→ **Directions**
The output should be all lines of the entries below in which the word "computer" occurs.

### Available records

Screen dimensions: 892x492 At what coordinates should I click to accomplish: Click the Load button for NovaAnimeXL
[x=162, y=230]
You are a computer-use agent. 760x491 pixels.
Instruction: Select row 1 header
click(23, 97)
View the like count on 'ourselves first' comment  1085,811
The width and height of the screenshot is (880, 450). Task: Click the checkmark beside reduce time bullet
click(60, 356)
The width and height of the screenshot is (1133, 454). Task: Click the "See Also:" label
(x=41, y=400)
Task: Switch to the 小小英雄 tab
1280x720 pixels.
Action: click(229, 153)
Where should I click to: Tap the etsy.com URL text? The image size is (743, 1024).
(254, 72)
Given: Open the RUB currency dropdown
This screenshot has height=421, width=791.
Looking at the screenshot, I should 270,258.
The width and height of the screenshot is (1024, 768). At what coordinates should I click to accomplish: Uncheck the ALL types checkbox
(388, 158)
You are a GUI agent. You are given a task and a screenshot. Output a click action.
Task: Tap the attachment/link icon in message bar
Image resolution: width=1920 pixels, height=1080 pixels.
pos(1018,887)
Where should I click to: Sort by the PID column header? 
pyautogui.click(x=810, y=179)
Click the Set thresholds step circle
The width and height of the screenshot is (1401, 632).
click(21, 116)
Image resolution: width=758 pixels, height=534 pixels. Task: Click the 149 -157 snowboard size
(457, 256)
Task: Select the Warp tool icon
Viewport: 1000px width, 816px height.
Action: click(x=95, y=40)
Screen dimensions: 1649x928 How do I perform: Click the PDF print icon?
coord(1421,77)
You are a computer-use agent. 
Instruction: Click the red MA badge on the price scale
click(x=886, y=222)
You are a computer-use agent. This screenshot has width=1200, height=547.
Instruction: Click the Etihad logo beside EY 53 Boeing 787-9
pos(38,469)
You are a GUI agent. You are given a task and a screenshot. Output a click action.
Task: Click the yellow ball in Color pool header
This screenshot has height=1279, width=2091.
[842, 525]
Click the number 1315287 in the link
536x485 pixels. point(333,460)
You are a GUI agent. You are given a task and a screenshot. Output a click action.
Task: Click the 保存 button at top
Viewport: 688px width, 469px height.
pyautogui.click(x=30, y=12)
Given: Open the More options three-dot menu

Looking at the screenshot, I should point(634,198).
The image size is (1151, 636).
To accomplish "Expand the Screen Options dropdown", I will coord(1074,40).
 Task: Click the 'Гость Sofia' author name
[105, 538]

######

→ **Response to the task**
You are a computer-use agent. 760x491 pixels.
You are a computer-use agent. 
You are a computer-use agent. This screenshot has width=1200, height=547.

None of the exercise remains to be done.